From the History Makers:
His first position as a photographer was with the African American newspaper the New York Amsterdam News in Harlem. In 1991, he was hired by The Source magazine, where he worked as the director of photography. Modu’s photographs were chosen for over thirty different covers. Modu photographed some of the biggest names in hip-hop at the time, including Tupac Shakur, Snoop Dogg, LL Cool J, Mary J. Blige and the Notorious B.I.G. He left The Source in 1997 to work as the co-creative director at C-Squared Studio. During this time, Modu became interested in digital photography sharing and founded diverseimages.com in 1998, which later evolved into ephotos. He also worked for a variety of marketing companies, including as the chief executive officer for REBRAND, as a digital strategist for DI Digital, and as a brand strategist for Diverse Insights. In 2006, Modu joined Diverse Images, Inc. as the chief digital strategist and remained there until 2009. Following his departure from Diverse Images, Inc., Modu began working for DOTGO as a digital strategy consultant. He founded ephotos in 2012, with the goal of making the world’s images accessible to anyone with an internet connection.

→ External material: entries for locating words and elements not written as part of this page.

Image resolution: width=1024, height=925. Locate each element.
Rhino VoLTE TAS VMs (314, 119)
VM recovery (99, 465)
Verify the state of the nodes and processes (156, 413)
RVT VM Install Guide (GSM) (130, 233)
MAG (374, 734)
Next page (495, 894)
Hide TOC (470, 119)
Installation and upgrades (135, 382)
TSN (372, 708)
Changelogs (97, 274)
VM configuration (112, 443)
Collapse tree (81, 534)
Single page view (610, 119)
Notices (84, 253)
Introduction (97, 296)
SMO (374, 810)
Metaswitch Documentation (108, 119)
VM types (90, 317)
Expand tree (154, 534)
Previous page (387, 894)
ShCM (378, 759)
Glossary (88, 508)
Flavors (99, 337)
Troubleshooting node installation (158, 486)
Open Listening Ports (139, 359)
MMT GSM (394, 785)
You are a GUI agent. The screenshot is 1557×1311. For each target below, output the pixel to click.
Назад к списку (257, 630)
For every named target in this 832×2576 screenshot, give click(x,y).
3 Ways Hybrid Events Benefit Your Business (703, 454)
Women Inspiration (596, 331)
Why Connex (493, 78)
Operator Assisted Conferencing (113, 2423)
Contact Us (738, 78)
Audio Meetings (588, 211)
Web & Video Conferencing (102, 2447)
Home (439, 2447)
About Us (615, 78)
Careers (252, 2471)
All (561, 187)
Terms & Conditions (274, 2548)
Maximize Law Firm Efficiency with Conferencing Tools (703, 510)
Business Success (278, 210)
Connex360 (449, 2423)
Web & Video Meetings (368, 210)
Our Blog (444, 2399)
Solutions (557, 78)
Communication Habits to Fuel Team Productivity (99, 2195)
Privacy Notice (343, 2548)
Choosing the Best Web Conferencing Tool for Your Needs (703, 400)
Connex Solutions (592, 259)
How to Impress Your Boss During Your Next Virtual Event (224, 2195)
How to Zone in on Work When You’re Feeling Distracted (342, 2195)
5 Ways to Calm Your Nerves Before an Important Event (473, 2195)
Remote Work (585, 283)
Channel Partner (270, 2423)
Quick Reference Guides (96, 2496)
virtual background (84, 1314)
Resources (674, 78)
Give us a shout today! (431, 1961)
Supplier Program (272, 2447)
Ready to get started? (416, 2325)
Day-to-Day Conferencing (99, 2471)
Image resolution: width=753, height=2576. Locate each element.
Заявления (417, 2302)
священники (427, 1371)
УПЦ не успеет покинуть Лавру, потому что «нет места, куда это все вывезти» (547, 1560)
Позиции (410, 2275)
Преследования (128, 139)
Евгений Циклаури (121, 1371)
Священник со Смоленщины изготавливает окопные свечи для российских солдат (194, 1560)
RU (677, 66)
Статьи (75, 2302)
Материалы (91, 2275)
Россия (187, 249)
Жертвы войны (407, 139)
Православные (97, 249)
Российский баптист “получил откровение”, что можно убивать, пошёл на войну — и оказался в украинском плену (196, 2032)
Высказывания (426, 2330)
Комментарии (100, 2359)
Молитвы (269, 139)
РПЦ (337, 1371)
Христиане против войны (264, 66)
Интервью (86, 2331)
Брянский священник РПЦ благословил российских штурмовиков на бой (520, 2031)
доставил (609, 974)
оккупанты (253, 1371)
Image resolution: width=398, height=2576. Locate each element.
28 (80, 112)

“I’m a documentarian,” Modu said, according to an article published in the New York Times last year reporting on his recent success in selling iconic portraits of Tupac Shakur, The Notorious BIG, Eazy-E and others at auction as well as his forming of a partnership with designer David Helwani to make limited-edition luxury clothing featuring images of Hip-Hop artists he captured. “As a documentarian, you really want people to be able to look at your photographs and see what was going on.”
In an interview for Showcase with TRT World Arts Reporter Aadel Haleem, Modu was asked what developed his love for Hip-Hop and his chosen art form.
“Well, the love is really for photography,” Modu answered. “That’s what drove my passion for Hip=Hop. I was a Hip-Hop fan, of course...but I was really a photographer first, and I saw this movement bubbling up, and I knew it needed to be documented.
“My real focus was making sure the person who documented it was from the community,” he continued. “You’ve never really seen that before. When you look at most genres over the years, it’s usually an outsider recording it, so I look like the people I was photographing, so it brought a little bit of an advantage to my camera.”
Seriously, if you’re not familiar with Modu or his work, just take one look at his Instagram page and you will certain to see a myriad of photos you recognize. It’s impossible to be a true Hip-Hop head without having come across images he captured.
R.I.P., Chi Modu. Your contributions to Hip-Hop and to the world and genre of photography are immeasurable.
The cause of Modu’s death has not been revealed.